Entries on locating words and elements

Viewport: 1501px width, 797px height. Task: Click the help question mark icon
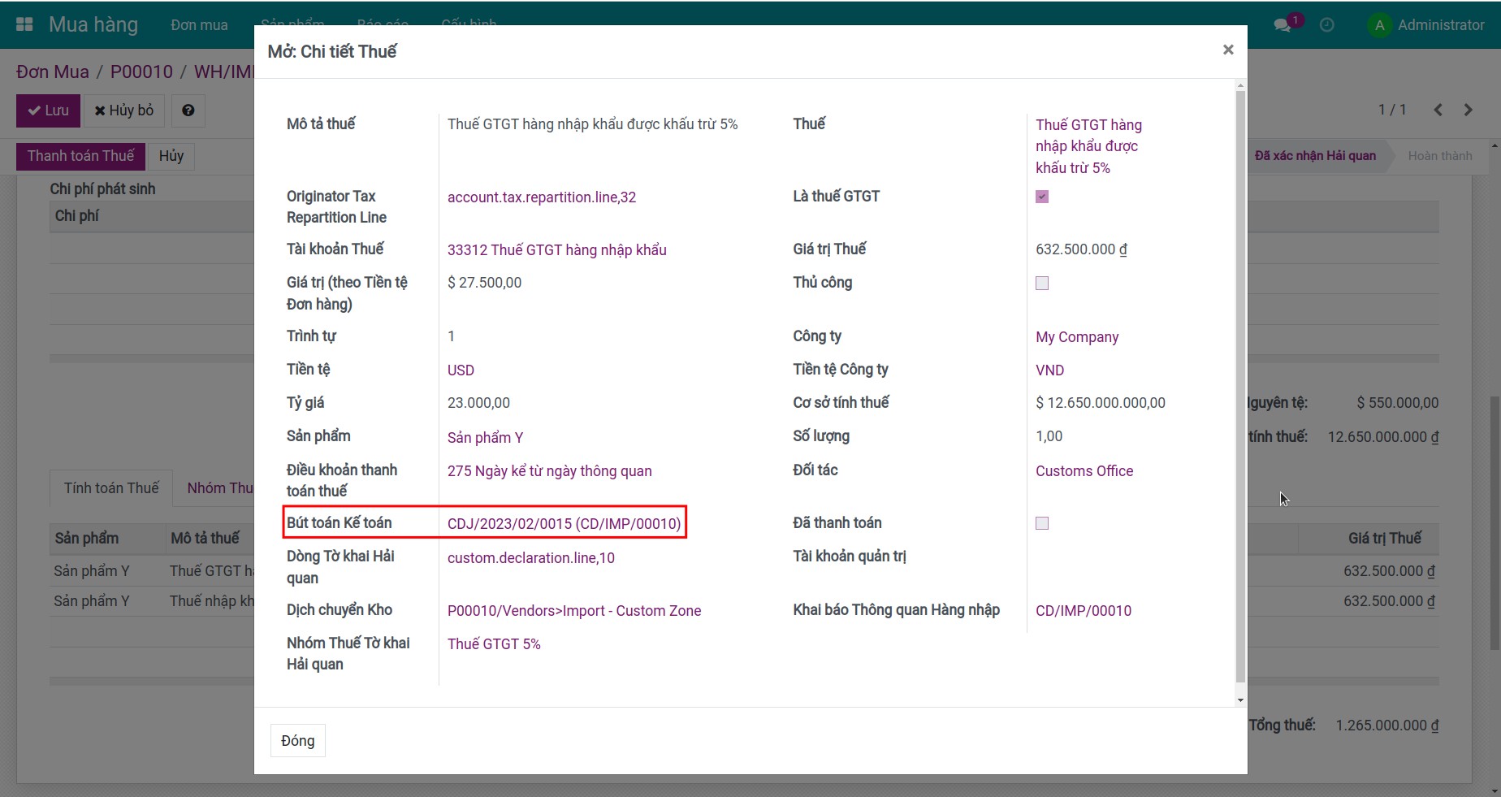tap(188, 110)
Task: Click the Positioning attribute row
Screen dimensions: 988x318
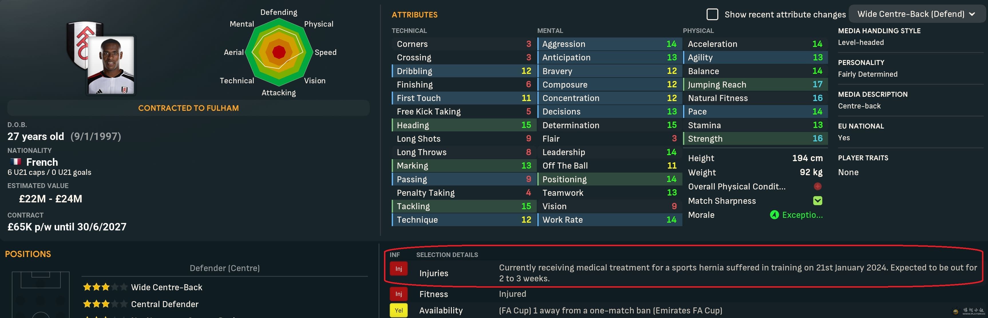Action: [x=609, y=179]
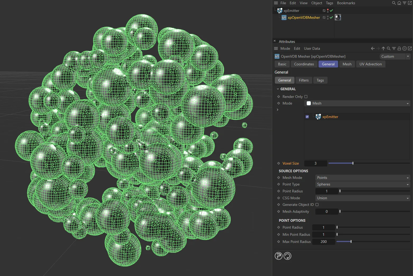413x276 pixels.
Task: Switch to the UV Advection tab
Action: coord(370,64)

[Request]
Reproduce every row above word for word, omitting the pictures.

[Solved exercise]
Viewport: 1501px width, 797px height. Task: Click the help question mark icon
tap(188, 110)
Task: Click the Positioning attribute row
Screen dimensions: 988x318
Action: [x=609, y=179]
413x276 pixels.
Task: Switch to the UV Advection tab
Action: coord(370,64)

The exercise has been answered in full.